> _Extrait présenté_:
----------------------------------------
Pourquoi l’écoloscepticisme triomphe actuellement
Il est toujours étonnant de constater la force de l’écoloscepticisme alors que tous les indicateurs de santé de la biosphère ont viré au rouge. Stéphane Foucart se penche encore une fois sur les dessous du lobby climatosceptique* : rémunération par les entreprises, expertises bidon, désinformation virale. On retrouve parfois chez les vendus au capital les mêmes irresponsables qui ont contesté la dangerosité de l’amiante ou les effets du tabac. La routine. Mais cela ne peut expliquer entièrement la notoriété d’Allègre en France et le fait qu’un américain sur deux est aujourd’hui en désaccord sur le consensus scientifique au niveau du climat. Allons plus loin.
D’abord il est plus facile de croire qu’une réalité scientifique est controversée et incertaine plutôt que de lire les rapports officiels. Il y a en chacun de nous un paresseux qui sommeille. Ensuite les gens sont sensibles aux avantages acquis et attachés à leur confort, ils se foutent de la perte de biodiversité ou du pic pétrolier : une espèce en voie de disparition reste un concept abstrait quand on aime bien toucher le volant de sa bagnole. Il y a donc une masse de personnes qui sont prêtes à défendre bec et ongle le système actuel sans se soucier du plus long terme. Par voie de conséquence la mobilisation sur Internet des écologistes est une fraction négligeable de l’Internet global. Le peuple écolo n’existe pas encore.
----------------------------------------
> _Données enregistrées_:

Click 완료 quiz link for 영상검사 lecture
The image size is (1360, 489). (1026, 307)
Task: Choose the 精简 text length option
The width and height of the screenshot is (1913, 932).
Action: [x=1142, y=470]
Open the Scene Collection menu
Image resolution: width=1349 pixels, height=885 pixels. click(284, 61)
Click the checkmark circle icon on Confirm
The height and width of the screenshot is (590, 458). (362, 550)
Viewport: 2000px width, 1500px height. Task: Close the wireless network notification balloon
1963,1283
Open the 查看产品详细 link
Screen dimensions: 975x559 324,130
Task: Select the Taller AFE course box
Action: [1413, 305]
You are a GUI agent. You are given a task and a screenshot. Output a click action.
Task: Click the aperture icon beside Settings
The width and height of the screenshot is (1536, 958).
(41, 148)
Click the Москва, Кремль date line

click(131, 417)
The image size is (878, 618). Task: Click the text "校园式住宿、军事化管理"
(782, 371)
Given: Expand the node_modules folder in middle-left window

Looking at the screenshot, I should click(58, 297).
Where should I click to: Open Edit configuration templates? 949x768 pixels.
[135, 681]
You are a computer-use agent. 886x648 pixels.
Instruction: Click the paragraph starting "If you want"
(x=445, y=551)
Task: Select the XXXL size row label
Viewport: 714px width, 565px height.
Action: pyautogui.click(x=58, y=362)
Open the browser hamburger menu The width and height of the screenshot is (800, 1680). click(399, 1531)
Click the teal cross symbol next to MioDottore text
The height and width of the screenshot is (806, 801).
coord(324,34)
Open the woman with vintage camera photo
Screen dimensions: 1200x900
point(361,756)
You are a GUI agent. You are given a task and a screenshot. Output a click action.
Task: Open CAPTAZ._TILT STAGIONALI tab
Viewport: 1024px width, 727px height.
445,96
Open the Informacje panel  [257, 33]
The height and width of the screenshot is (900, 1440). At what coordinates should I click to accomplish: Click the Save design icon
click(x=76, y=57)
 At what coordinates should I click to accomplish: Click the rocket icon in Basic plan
----------------------------------------
> _Problèmes à résoudre_:
A. Répondez à ces questions sur le texte consacré à l'écoloscepticisme :
(i) Sur quels dessous du lobby climatosceptique Stéphane Foucart se penche-t-il ?
(ii) Quelle proportion d'Américains est en désaccord sur le consensus scientifique au niveau du climat ?
(iii) Qu'est-ce qui reste un concept abstrait quand on aime bien toucher le volant de sa bagnole ?
B. Reprenez le texte sur l'écoloscepticisme et poursuivez-le à partir de sa dernière phrase.
Les lignes n'interviennent pas ici.

> _Tâches résolues_:
A.
(i) La rémunération par les entreprises, les expertises bidon et la désinformation virale.
(ii) Un Américain sur deux.
(iii) Une espèce en voie de disparition.

B.
En fait l’écoloscepticisme est en phase avec un système moribond. Quant tout fout le camp, les gens sont prêts à soutenir ceux qui les rassurent, l’extrême droite en France et ailleurs, le Tea Party aux USA, les marchands d’illusions. On ne veut pas imaginer le pire, on veut continuer à croire au progrès technique qui sauve, à la hausse infinie du pouvoir d’achat, au maintien de ses privilèges. Nous trouvons significatif que Josh Brecheen**, élu républicain de l’Oklahoma présente un projet de loi dans son Etat qui vise à « promouvoir une réflexion critique dans les école sur les théories scientifiques incluant, mais sans s’y limiter, l’évolution, l’origine de la vie, le réchauffement climatique et le clonage humain. » Qu‘un candidat aux présidentielles américaines, Rick Santorum, puisse affirmer sans rire que le réchauffement climatique est « un canular » montre aussi l’ampleur de l’écoloscepticisme. Santorum, qui est un farouche partisan des énergies fossiles, a expliqué ainsi ses errements : « En tant que créatures de Dieu, nous avons été mis sur cette Terre pour exercer notre domination sur elle, pour l’utiliser et la gérer avec sagesse, mais à notre bénéfice, pas à celui de la Terre. » Où est la sagesse de quelqu’un qui vise à faire vivre nos générations futures dans un écosystème complètement déséquilibré ? Tenter d’ignorer notre dépendance, établir avec la nature un rôle de maître à esclave, a contribué à l’aliénation de l’homme lui-même.
Nous espérons qu’un jour la complicité de crimes contre l’environnement entrera dans la jurisprudence.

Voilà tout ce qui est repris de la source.